Dramatyczne chwile przeżył Damian Sobek z programu MasterChef. Finalista trafił do szpitala z poważnymi obrażeniami po brutalnym pobiciu przez grupę nastolatków z Chorzowa. Jak się czuje? Czy złapano sprawców?
Program MasterChef od początku cieszy się dużym zainteresowaniem nie tylko wśród widzów, ale i uczestników. Chęć udziału w kolejnych edycjach zgłaszają kolejni kucharze, którzy oprócz wygranej chcą zdobyć doświadczenie niezbędne do przygotowywania najlepszych potraw.
Jedną z takich osób był Damian Sobek, którego widzowie mogą kojarzyć z 6. edycji. Mężczyzna doszedł do finału i choć nie wygrał, nadal cieszy się sporym zainteresowaniem wśród internautów. Ostatnio wstrząsnęła nimi informacja o jego pobiciu. Co się stało?
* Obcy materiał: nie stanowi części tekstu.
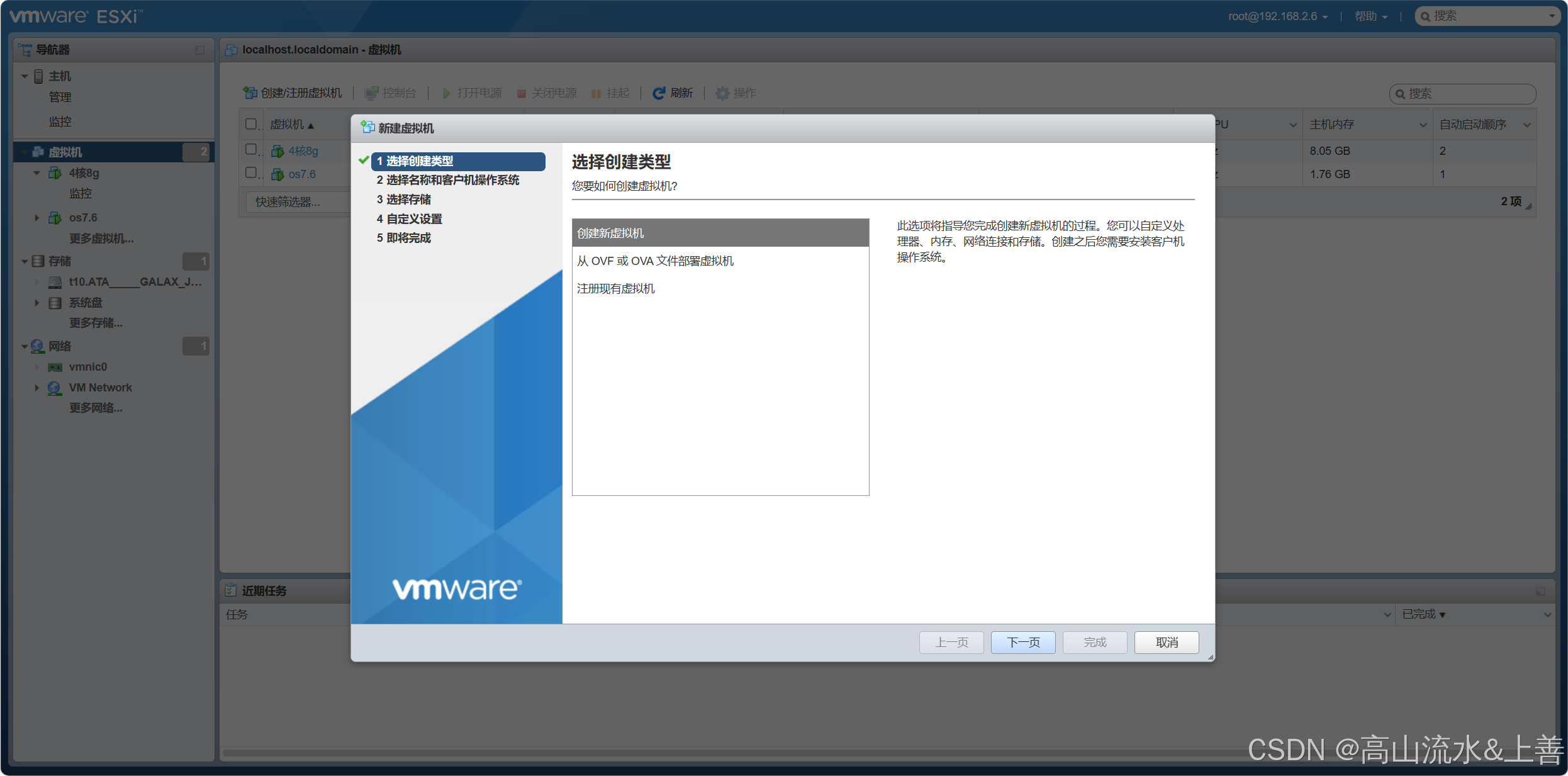Check the box for the 4核8g row

pos(251,149)
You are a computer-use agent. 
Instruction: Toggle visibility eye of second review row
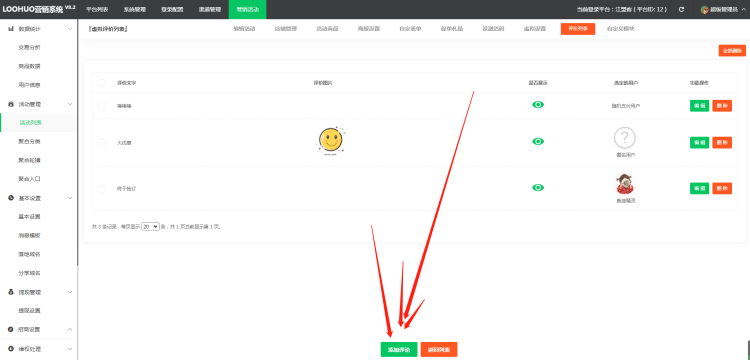pos(538,142)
Finalista MasterChefa został brutalnie pobity
Dramatyczne sceny rozegrały się w czwartek 31 sierpnia. Damian wieczorem opuścił garaż i wybrał się do sklepu położonego na ulicy 3 Maja w Chorzowie. W międzyczasie wykonał telefon do ciotki, by poinformować ją, że idzie kupić chleb i wkrótce pojawi się na rodzinnej kolacji. Po opuszczeniu sklepu podeszła do niego grupka nastolatków, a jeden z nich zapytał, czy poczęstowałby go papierosem. Zaraz po nim podszedł do niego jego kolega. Niczego niepodejrzewający kucharz zagaił do nich rozbawiony:
Zażartowałem, że wszystkich muszę mieć na utrzymaniu. Sięgnąłem po paczkę, a po chwili dostałem kopniaka na klatkę — powiedział dziennikarzowi portalu tubachorzowa.pl.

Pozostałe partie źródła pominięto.